Records from a dataset

· · ·

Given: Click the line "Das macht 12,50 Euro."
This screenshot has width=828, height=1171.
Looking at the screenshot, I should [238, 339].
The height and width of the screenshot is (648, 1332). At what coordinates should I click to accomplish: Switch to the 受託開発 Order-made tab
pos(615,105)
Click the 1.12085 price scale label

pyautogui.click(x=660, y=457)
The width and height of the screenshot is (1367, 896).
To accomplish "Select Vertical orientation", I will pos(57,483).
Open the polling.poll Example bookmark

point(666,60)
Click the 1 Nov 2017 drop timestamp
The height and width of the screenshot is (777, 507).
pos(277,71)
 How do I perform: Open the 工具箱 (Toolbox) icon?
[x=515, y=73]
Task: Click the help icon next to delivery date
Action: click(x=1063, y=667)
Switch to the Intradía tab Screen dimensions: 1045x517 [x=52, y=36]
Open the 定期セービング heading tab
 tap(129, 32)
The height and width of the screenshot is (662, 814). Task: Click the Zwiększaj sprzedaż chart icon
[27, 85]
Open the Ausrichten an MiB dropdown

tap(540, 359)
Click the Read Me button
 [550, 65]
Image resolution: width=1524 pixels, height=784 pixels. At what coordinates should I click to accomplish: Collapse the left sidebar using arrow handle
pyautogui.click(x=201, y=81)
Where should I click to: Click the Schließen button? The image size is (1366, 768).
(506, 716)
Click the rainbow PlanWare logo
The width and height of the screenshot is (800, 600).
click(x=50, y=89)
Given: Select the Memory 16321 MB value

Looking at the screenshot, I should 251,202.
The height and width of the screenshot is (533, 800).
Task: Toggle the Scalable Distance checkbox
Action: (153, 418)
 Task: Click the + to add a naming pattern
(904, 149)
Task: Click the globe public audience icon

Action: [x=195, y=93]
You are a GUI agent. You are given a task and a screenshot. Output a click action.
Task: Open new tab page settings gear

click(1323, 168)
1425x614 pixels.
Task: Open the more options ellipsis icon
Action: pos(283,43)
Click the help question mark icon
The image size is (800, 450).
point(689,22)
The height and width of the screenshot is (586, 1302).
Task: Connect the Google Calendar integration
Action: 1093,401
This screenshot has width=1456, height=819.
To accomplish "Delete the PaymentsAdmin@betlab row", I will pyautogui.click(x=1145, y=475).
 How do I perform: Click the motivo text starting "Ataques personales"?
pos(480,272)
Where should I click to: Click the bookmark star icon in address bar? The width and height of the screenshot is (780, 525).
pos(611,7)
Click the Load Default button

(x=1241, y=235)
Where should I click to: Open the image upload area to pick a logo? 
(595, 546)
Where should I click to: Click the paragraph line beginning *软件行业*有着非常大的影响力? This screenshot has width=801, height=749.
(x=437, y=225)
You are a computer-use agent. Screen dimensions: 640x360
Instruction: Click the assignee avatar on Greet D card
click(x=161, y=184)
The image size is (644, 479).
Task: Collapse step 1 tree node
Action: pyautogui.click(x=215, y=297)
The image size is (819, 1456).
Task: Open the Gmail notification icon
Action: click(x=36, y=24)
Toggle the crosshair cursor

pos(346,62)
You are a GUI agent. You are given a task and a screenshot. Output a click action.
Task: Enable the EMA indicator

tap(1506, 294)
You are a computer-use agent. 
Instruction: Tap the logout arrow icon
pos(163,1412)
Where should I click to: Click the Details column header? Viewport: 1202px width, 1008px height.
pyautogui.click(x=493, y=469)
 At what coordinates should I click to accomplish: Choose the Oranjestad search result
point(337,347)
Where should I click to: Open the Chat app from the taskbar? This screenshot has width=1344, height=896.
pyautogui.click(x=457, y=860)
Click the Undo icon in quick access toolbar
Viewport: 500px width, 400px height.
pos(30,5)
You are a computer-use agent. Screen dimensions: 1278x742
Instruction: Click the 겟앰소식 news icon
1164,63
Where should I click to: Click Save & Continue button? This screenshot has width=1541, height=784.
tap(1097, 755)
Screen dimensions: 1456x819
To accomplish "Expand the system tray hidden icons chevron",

· · ·

→ **Task objective**
Repeat the rows above word for word, everything from the line containing "Task: Click the globe public audience icon" down to the line containing "Action: click(x=36, y=24)", including both of those lines.

→ **Correct output**
Task: Click the globe public audience icon

Action: [x=195, y=93]
You are a GUI agent. You are given a task and a screenshot. Output a click action.
Task: Open new tab page settings gear

click(1323, 168)
1425x614 pixels.
Task: Open the more options ellipsis icon
Action: pos(283,43)
Click the help question mark icon
The image size is (800, 450).
point(689,22)
The height and width of the screenshot is (586, 1302).
Task: Connect the Google Calendar integration
Action: 1093,401
This screenshot has width=1456, height=819.
To accomplish "Delete the PaymentsAdmin@betlab row", I will pyautogui.click(x=1145, y=475).
 How do I perform: Click the motivo text starting "Ataques personales"?
pos(480,272)
Where should I click to: Click the bookmark star icon in address bar? The width and height of the screenshot is (780, 525).
pos(611,7)
Click the Load Default button

(x=1241, y=235)
Where should I click to: Open the image upload area to pick a logo? 
(595, 546)
Where should I click to: Click the paragraph line beginning *软件行业*有着非常大的影响力? This screenshot has width=801, height=749.
(x=437, y=225)
You are a computer-use agent. Screen dimensions: 640x360
Instruction: Click the assignee avatar on Greet D card
click(x=161, y=184)
The image size is (644, 479).
Task: Collapse step 1 tree node
Action: pyautogui.click(x=215, y=297)
The image size is (819, 1456).
Task: Open the Gmail notification icon
Action: click(x=36, y=24)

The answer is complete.